Posts Tagged: Grammatical

The Grammatical and Perplexing Plural of Bigfoot

Bigfoot Vs Bigfoots   Bigfoot Vs. Bigfoots                                                                                                         Pictograph created by Thomas Halek in Piktochart

Bigfoot, by cryptozoology standards, is an ape-like creature ranging from 7 to 10 feet tall at maturity. Even though Bigfoot has been in Native American folklore and cave drawings for hundreds of years, science has not provided proof of their existence. There are scientific organizations such as the BFRO and SRA that dedicate scientific field research to finding proof of the existence of Bigfoot.

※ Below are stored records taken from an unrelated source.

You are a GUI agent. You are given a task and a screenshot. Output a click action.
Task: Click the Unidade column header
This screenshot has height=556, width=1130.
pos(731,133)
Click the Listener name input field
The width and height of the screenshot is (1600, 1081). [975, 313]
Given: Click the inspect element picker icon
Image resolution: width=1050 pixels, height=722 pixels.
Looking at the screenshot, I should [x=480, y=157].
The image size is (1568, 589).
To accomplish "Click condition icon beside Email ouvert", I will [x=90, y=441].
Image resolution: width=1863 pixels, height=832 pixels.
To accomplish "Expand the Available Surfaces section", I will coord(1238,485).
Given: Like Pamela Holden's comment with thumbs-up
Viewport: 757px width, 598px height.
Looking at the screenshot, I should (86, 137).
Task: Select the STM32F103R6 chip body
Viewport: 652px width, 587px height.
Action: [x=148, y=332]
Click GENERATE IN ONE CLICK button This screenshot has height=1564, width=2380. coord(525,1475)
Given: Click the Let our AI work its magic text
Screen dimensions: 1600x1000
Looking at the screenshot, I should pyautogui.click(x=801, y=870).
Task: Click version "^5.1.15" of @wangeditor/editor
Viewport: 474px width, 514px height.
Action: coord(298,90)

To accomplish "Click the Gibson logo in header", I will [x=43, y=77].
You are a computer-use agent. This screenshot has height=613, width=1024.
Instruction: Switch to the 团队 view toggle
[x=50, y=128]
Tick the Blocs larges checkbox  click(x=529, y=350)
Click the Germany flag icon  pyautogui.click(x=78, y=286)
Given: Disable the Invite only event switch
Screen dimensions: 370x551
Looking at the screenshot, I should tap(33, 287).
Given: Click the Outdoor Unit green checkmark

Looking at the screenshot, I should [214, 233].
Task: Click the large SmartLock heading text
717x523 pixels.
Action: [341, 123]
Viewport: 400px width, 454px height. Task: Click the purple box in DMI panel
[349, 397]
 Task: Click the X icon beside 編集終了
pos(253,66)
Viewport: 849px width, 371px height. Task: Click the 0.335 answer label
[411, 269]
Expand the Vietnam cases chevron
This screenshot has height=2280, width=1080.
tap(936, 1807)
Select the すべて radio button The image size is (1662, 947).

That topic would be the subject of another publication. This publication deals only with the correct grammatical interpretation of the noun, Bigfoot.

Grammatically, Bigfoot is a noun that is both plural and singular. In the world of animals and fish, many are both plural and singular. There can be one antelope standing by itself, or there can be a herd of antelope. There can be one goldfish swimming by itself, or you can have a school of goldfish. There can be one buffalo walking across the prairie or a herd of buffalo in a stampede. There can be one bass heading upstream or a school of bass in a lake.

The plural of Bigfoot is Bigfoot, and the plural of Sasquatch is Sasquatch. However, in other parts of the world, they are Abominable Snowman and Yeti. The plural of Abdominal Snowman is Abominable Snowmen, and the plural of Yeti is Yetis. Cryptozoologist Loren Coleman, in his writing, describes a “manual of styles” that was adopted by the International Society of Cryptozoology’s editor, Richard Greenwell, who documents the proper cryptozoological names.

However, with all the documentation above, Merriam-Webster Dictionary, in its on-line definition of Bigfoot, shows the plural as Bigfeet or Bigfoots. Another interesting occurrence happens when typing Bigfeet into a Microsoft Word document. Word earmarks it as miss-spelled. In an article, he wrote on North American Bigfoot, the co-host on the TV series Finding Bigfoot, Cliff Barackman, states Bigfeet implies more than one foot and not the creature.

In conclusion, whether or not the creature Bigfoot is real, the documentation above proves that grammatically, Bigfoot is both singular and plural.